Lundi prochain, un amendement sénatorial pourrait libéraliser les contraintes relatives aux publicités d’alcool. Cette prise de décision reviendrai à modifier la loi Evin, crée par l’ancien ministre de la santé Claude Evin, ce qui n’est pas du goût de l’actuelle ministre Marisol Touraine qui invite à « ne pas changer la loi ».
Une source d’instabilité politique
C’est l’Assemblée nationale qui devra décider en commission si oui ou non cette loi doit subir des modifications et donc si les contraintes sur les publicités sur la vente d’alcool doivent être allégées. Pour la ministre de la santé, cette modification serait contraire à l’éthique d’une politique de santé publique qui se bat activement contre le taux d’alcoolisme en France. En effet, cette modification sonne comme un retour en arrière et semble à contre-courant de la politique menée par Marisol Touraine depuis le début de son mandat en 2012.
Le parlement cède au lobby des alcoolier. Prochaine étape : autoriser l’alcool au volant ? #MortsSurLaConscience http://t.co/J8f5HkW1Fj
— Brice Perrin (@briceperrin) 11 Juin 2015
De son côté, Claude Evin, se dit « très inquiet » de l’hypothétique modification de la loi qu’il avait mis en place en 1991, visant à réduire tabagisme et alcoolisme. En effet, le parti socialiste a de quoi s’inquiéter puisque les députés, sous l’impulsion de la proposition du sénateur Gérard César (Les Républicains, ex UMP) début mai, ont voté cet amendement, dans la nuit du mercredi au jeudi dernier, afin de différencier l' »information » de la « publicité » relative à la vente d’alcool, malgré l’avis défavorable du gouvernement. Gérard César, membre des Républicains (nouveau nom de l’UMP), est également viticulteur dans la Gironde ; cela pourrait peut-être expliquer sa volonté de faciliter la communication sur la vente d’alcool en France…
Ça passe ou ça casse!
Malgré plusieurs associations qui ont montré leur désaccord profond avec cet amendement, plusieurs parlementaires, de droite comme de gauche, n’ont pas hésité à soutenir la décision de Gérard César. Ce débat autour de la loi sur la santé publique ne dessine pas, comme on peut le voir régulièrement à l’Assemblée, un clivage gauche-droite, étant donné que les intérêts apportés par la publicité sur la vente d’alcool ne sont pas assignés à des élus d’un clan en particulier.

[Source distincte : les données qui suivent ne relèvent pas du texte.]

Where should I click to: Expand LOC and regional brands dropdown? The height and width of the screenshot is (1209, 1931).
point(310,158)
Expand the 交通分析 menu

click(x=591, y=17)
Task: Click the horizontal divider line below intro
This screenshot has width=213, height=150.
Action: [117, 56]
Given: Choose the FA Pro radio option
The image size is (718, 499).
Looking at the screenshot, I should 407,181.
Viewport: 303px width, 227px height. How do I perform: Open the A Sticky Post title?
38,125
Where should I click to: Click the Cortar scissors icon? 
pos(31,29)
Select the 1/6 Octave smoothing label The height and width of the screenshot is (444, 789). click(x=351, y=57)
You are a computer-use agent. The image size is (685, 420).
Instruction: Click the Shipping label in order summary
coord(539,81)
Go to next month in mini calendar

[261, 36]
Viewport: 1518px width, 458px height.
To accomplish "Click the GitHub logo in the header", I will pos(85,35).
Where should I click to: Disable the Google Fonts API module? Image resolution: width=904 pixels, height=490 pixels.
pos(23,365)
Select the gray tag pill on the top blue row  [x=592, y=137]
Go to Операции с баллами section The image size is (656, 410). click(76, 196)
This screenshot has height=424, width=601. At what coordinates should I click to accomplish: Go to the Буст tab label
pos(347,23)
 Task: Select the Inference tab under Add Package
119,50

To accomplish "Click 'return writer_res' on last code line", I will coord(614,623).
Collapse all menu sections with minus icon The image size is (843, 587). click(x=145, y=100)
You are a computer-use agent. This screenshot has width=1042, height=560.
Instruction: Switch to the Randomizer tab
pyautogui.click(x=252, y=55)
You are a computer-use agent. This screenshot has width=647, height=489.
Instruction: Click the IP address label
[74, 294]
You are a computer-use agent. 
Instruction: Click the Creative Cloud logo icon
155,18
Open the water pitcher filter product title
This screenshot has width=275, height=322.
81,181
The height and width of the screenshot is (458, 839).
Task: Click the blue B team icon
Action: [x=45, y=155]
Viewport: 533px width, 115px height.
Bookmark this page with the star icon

En effet, le milieu viticulteur n’est pas un secteur où l’on voit une majorité d’hommes de droite ou d’hommes de gauche. Pour cette raison, l’affrontement qui aura lieu lundi prochain à l’Assemblée entre le gouvernement et les députés favorables à l’amendement risque de créer des contestations pouvant venir de tout bord politique.
On aura jamais autant #libéralisé que sous un #gouvernement de #gauchemorale ! Dernier exemple : #Evin #Alcool http://t.co/vPGMcpW6f1
— Claude (@ClaudeCorpechot) 11 Juin 2015
Ce genre de situation où le gouvernement se retrouve presque seul contre tous s’était déjà vu en février 2015, moment où le gouvernement voulait faire passer à tout prix la Loi Macron. Constatant l’opposition frontale d’une majorité de députés, le parti socialiste avait appliqué le 49-3 (article de la Constitution faisant passer une loi par la force et sans vote préalable). Aujourd’hui, la question est de savoir si le gouvernement, et plus particulièrement Marisol Touraine, serait tenté d’avoir recours à cet article que l’on juge parfois liberticide du fait qu’il ne laisse aux députés aucun moyen de donner leur opinion.
En attendant la seconde lecture de l’amendement, certains parlementaires tentent par tout les moyens de légitimer cette prise de position face aux contestations du lobby » hygiéniste » : « dans notre pays, dont la tradition viticole ancestrale s’est fortement imprimée dans la culture, et désormais dans notre économie et dans les rares succès de notre commerce extérieur, il devienne risqué pour un journaliste, un cinéaste d’évoquer nos produits vinicoles» (Gilles Savary, député PS).
Ce changement sociétal pourrait donc avoir des conséquences sur la vie des Français, notamment celle des jeunes, puisque la mention rappelant les dangers de l’abus d’alcool qui apparaît discrètement sur les annonces pourrait être amenée à disparaître. Mais Marisol Touraine ne désespère pas et souhaite que la seconde lecture de la loi qui aura lieu lundi prochain à l’Assemblée nationale permettre de rétablir la loi Evin dans sa totalité.